- Tarefa proposta:
Passe para o inglês esta frase da entrevista: "Às vezes você depara com algo que não esperava, que te emociona e te transforma."

- Trecho fornecido:
-*-*-
Você foi indicado para o Oscar nove vezes…

Não sei, não presto atenção nessas coisas.

Mas qual sua relação com O Rei Leão?

Eu não queria fazer. Achava que as animações da Disney eram musicais da Broadway e não gosto dos musicais da Broadway fofinhos. Mas tinha uma filha de 6 anos e sempre quis levá-la a uma pré-estreia. Estava sendo um pai egoísta, queria me exibir para minha filha. Então aceitei. E algo muito estranho aconteceu. Eu estava lidando com tudo de forma muito trivial, mas percebi que o filme era sobre uma criança perdendo seu pai. Eu perdi meu pai quando tinha 6 anos de idade e nunca quis lidar com isso. Nunca falamos sobre o assunto. De repente, precisava lidar com isso. Esse desenho bobo no fim tornou-se algo profundo para mim. Às vezes você depara com algo que não esperava, que te emociona e te transforma. Todo filme me transforma.

Você se considera um artista ou um artesão?

Hum… Artista com “a” minúsculo. Na Alemanha, há uma diferenciação entre a “Música” e a “música”. Música de concerto é “Música”. Para eles, o que faço é entretenimento. Mas não tenho vontade de pensar nisso. Porque é minha vida, só tenho essa e apenas posso fazer um bom trabalho, o melhor possível. Às vezes envolve fazer o encanamento, outras, criar uma pintura maravilhosa. Acho que prefiro ser um “entertainer” que se comunica com muitas pessoas do que estar enclausurado numa torre de marfim. Para mim, há dois tipos de música: boa e ruim. Eu tento escrever boa música. Claro que às vezes eu falho. Graças a Deus tem um próximo filme para tentar consertar as coisas. No fim, me considero um estudante.

Como você faz para não se repetir?

Eu me repito, é inevitável. Há certas ideias que são recorrentes, fora que existe a pressão do tempo, porque o filme precisa estrear. Nem sempre você consegue completar sua ideia. Eu tento sempre ser um Hans Zimmer melhor. Veja, fizemos Batman Begins sem saber que ia haver outros. Então um pequeno “motif” teve de se estender por dez anos da minha vida. Mas o que eu e Chris Nolan fizemos tornou-se parte do “zeitgeist”, então nossas ideias começaram a aparecer em todos os outros filmes. Uma coisa que era nossa foi sendo diluída por outros. Aí fica complicado, é preciso tentar inventar novas coisas.

Ainda se diverte com a música?

Amo a música das outras pessoas. Adoro passar tempo com outros músicos. Sou um geek. Se eu vejo um piano, preciso tocar. É meu refúgio, minha casa, onde me sinto mais confortável.
-*-*-
- Dados coletados:
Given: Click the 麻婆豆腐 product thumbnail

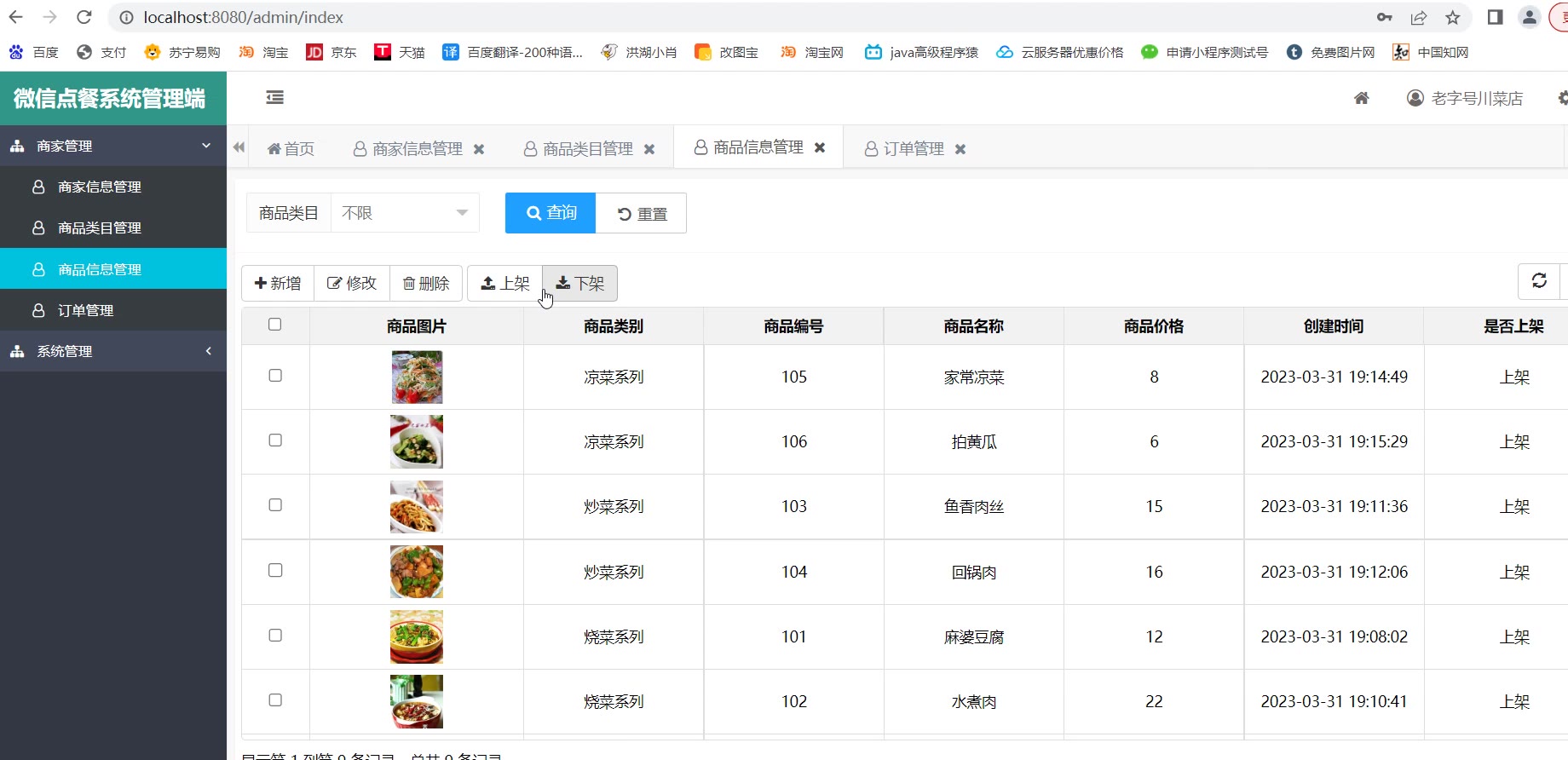Looking at the screenshot, I should click(417, 636).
-*-*-
- Resposta esperada:
Sometimes you come across something you didn't expect, something that moves you and transforms you.